Originally inspired from ddeboer/tesseract with added features + some Improvements.
$ composer require ahmedghanem00/tesseract-ocr
if the tesseract is added to your path, You can just do:
$tesseract = new \ahmedghanem00\TesseractOCR\Tesseract();
Otherwise, You can do:
$tesseract = new \ahmedghanem00\TesseractOCR\Tesseract("path/to/binary/location");
# OR, If you already have an initiated instance
$tesseract->setBinaryPath("path/to/binary/location");
To specify the tesseract process timeout:
$tesseract = new \ahmedghanem00\TesseractOCR\Tesseract(processTimeout: 3);
# OR
$tesseract->setProcessTimeout(2.5);
To specify a custom tessdata-dir:
$tesseract->setTessDataDirPath("path/to/data/dir")
To reset tessdata-dir to default:
$tesseract->resetTessDataDirPath();
To get version of the binary:
$version = $tesseract->getVersion();
To get all the supported languages:
$languages = $tesseract->getSupportedLanguages();
To OCR an Image:
$result = $tesseract->recognize("test.png");
## OR
$result = $tesseract->recognize("https://example.com/test.png");
## etc.
Thanks to the Intervention/image package.
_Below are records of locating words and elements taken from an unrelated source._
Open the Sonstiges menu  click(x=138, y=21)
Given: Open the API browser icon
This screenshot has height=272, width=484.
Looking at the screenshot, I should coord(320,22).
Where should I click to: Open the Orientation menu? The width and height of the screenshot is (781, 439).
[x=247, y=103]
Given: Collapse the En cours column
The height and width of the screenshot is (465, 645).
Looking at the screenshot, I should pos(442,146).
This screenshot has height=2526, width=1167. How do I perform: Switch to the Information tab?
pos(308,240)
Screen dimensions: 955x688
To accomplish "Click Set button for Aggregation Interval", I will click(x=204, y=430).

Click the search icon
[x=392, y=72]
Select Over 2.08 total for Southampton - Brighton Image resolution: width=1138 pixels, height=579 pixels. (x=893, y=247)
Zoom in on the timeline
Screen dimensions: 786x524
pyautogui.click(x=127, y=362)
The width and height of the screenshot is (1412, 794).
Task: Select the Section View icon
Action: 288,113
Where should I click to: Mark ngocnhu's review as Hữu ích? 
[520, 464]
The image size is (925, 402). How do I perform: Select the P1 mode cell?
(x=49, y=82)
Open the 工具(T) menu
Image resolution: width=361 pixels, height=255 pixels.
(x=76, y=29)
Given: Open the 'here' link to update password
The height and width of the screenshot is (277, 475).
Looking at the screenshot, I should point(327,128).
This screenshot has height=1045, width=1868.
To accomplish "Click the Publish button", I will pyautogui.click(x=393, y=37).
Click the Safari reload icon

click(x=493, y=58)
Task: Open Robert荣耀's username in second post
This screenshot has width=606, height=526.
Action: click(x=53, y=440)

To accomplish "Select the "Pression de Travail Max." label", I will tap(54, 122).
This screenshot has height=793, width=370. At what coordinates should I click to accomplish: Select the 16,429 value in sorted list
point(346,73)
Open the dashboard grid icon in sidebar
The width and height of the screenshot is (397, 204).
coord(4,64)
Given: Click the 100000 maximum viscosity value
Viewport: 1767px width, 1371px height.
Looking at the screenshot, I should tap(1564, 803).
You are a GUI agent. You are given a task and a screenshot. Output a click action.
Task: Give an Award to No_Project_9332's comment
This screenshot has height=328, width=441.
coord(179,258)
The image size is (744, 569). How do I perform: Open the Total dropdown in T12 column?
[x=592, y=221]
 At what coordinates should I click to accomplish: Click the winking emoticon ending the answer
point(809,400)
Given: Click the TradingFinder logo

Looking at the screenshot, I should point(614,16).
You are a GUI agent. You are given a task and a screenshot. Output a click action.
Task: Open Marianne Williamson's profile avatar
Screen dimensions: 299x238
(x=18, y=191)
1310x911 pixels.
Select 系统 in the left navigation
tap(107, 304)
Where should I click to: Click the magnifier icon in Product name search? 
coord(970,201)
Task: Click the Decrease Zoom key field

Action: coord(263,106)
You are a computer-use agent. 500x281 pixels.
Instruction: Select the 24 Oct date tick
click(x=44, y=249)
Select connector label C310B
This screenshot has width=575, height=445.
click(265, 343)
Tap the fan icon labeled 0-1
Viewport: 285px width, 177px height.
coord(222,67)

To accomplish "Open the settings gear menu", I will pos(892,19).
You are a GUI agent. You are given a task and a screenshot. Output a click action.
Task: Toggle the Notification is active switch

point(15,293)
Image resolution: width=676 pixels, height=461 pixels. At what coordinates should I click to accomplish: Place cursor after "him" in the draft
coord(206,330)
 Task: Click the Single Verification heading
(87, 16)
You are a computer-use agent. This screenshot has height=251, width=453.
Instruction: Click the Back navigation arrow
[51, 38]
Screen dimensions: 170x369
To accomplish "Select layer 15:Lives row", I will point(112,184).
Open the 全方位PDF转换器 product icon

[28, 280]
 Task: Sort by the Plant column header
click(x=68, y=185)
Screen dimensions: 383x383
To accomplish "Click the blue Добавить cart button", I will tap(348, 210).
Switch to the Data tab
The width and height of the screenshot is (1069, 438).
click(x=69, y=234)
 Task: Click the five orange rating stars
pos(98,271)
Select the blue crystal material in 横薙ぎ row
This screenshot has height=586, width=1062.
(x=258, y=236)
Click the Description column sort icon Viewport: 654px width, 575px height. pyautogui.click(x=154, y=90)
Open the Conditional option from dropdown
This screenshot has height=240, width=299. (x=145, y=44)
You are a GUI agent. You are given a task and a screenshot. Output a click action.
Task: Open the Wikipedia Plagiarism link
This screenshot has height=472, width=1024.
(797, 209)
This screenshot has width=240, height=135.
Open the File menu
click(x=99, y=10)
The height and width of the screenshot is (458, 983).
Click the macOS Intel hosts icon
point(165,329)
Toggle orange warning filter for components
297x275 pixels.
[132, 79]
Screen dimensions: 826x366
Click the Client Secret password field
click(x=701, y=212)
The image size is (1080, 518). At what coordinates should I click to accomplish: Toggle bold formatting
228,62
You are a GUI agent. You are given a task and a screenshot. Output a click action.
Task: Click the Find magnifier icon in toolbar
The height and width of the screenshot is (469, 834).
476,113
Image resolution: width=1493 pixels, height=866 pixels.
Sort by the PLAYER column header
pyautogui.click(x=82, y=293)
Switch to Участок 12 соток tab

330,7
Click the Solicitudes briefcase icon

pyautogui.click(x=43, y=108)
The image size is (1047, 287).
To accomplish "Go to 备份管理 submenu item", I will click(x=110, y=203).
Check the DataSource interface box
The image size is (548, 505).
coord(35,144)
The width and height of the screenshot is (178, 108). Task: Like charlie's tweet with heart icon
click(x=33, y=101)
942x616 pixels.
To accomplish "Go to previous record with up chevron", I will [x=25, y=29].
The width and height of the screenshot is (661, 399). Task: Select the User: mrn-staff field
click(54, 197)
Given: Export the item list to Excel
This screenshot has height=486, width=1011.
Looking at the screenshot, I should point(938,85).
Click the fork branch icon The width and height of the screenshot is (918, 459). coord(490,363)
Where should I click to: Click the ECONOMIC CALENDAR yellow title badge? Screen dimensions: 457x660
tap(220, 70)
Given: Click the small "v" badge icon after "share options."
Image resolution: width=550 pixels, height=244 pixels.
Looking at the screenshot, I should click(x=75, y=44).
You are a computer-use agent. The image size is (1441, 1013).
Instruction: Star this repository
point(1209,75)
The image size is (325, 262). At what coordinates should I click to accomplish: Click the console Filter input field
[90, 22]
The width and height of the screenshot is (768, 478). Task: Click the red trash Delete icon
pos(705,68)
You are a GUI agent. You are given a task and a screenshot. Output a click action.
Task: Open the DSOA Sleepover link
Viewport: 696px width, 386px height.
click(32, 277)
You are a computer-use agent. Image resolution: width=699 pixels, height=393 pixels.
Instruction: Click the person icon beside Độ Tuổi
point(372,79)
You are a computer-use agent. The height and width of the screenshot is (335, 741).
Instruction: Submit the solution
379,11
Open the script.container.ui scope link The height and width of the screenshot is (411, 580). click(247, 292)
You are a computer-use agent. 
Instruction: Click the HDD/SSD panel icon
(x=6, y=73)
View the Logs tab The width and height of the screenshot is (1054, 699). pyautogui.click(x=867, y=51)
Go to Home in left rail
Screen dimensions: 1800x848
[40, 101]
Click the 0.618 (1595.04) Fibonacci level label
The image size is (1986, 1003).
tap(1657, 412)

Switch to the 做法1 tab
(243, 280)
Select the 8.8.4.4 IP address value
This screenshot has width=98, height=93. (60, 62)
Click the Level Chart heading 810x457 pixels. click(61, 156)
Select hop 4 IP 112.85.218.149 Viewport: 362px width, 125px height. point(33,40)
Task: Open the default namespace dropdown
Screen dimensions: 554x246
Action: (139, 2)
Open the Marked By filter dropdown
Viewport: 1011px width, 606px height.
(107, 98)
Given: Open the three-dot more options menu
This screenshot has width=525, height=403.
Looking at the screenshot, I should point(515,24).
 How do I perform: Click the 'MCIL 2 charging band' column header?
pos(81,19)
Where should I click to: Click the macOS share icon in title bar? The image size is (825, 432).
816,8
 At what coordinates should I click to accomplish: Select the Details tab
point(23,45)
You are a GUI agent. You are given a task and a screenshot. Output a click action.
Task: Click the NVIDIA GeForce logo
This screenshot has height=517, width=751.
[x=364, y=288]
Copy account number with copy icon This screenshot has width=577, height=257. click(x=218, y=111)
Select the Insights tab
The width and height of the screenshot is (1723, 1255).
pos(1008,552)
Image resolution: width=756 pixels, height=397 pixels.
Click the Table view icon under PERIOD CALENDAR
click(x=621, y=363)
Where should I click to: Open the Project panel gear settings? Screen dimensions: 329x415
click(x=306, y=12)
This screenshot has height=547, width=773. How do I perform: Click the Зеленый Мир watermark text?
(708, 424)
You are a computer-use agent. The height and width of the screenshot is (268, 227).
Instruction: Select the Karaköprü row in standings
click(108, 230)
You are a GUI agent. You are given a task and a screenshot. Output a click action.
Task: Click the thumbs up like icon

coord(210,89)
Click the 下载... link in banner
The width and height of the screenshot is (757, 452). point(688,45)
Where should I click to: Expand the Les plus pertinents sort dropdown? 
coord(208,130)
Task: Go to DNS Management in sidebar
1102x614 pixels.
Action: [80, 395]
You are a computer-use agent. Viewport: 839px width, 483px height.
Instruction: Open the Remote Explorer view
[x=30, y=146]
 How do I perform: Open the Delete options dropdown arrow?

The recognize method can accept different sources for an image:
- Path of the image in filesystem.
- URL of an image (allow_url_fopen must be enabled).
- Binary image data.
- Data-URL encoded image data.
- Base64 encoded image data.
- PHP resource of type gd
- Imagick instance
- Intervention\Image\Image instance
- SplFileInfo instance (To handle Laravel file uploads via Symfony\Component\HttpFoundation\File\UploadedFile)
To Specify the language(s):
$result = $tesseract->recognize("test.png", langs: ["eng", "ara"]);
To specify the Page-Segmentation-Model (PSM):
use ahmedghanem00\TesseractOCR\Enum\PSM;
# using PSM enum
$result = $tesseract->recognize("test.png", psm: PSM::SINGLE_BLOCK);
# OR by using id directly
$result = $tesseract->recognize("test.png", psm: 3);
To specify the OCR-Engine-Mode (OEM):
use ahmedghanem00\TesseractOCR\Enum\OEM;
# using OEM enum
$result = $tesseract->recognize("test.png", oem: OEM::LEGACY_WITH_LSTM);
# OR by using id directly
$result = $tesseract->recognize("test.png", oem: 3);
To specify the DPI of the input image:
$result = $tesseract->recognize("test.png", dpi: 200);
To make the recognize method output the result as a searchable PDF instead of raw text:
$pdfBinaryData = $tesseract->recognize("test.png", outputAsPDF: true);
file_put_contents("result.pdf", $pdfBinaryData)
To specify words-file or patterns-file:
$result = $tesseract->recognize("test.png", wordsFilePath: "/path/to/file");
# OR
$result = $tesseract->recognize("test.png", patternsFilePath: "/path/to/file");
To set a config parameters:
use ahmedghanem00\TesseractOCR\ConfigBag;
$config = ConfigBag::new()
->setParameter("tessedit_char_whitelist", "abcrety")
->setParameter("textord_pitch_range", 3);
$result = $tesseract->recognize("test.png", config: $config);
You can also run tesseract --print-parameters
to see the list of available config parameters.
Package is licensed under the MIT License. For more info, You can take a look at the License File.